Hopefully, the rust on the trend plate was rust from swarf and not rust on the plate itself. The trend plate was an entirely separate issue discussed here earlier, it's one of the products that in my opinion goes into the category of better for the seller than the buyer.
At any rate, most diamond plates, if they are milled steel backed, have some sort of lacquer or oxidized surface that doesn't rust that easily. I've not had any diamond hone (including two "best" sharpening stone diamond hones from china - which is where the trend is from) that's rusted, but all of them have had rusty swarf on them (which is a condition thats relieved as easily as honing a tool on them).

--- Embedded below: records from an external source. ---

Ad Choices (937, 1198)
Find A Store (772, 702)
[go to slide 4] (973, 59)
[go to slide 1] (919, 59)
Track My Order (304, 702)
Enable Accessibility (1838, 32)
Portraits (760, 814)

re: the comments above, it's my suspicion (we're never going to have retailers and promoters tell us about their conversations of what to promote and what not to) that since Rob is now promoting for woodcraft instead of lie nielsen, he will be promoting products he never would've promoted at lie nielsen just like he promoted products at lie nielsen that he probably would not have promoted if he was selling his own line of stuff at that time. He's got to put food on the table, that's his job.
It's kind of comical that when you go back to woodcentral's archives in 2008, you'll find that Rob was telling folks at the time that the only chisel he'd found that would stand up to 17 degree bevels was the lie nielsen chisels. There was a discussion some years later (after the LN promotion ended) that they didn't actually hold up that well at 17 degrees (I think all of us could find that out pretty easily).
My ears will perk up when he's using and praising product that he doesn't sell and that woodcraft doesn't sell (or better yet, that a competitor sells). Otherwise, a lot of the things that will go across his bench will have an SKU at woodcraft, and that is, in my opinion, precisely why they are going across his bench. Like the trend plate - there is no reason that anyone should buy a made in china monocrystalline diamond hone for $145, it shouldn't, in my opinion, even be promoted to people when there are two-sided flat made in the USA monocrystalline diamond hones for half as much.
I believe that's the beef that most people have with product association with Rob - the items change with the parternship. If you examine someone like Warren Mickley who has no power tools and works wood for a living, you'll find a very short list of accessories. That's not good for the seller, but good for the buyer if the buyer so chooses to go that route.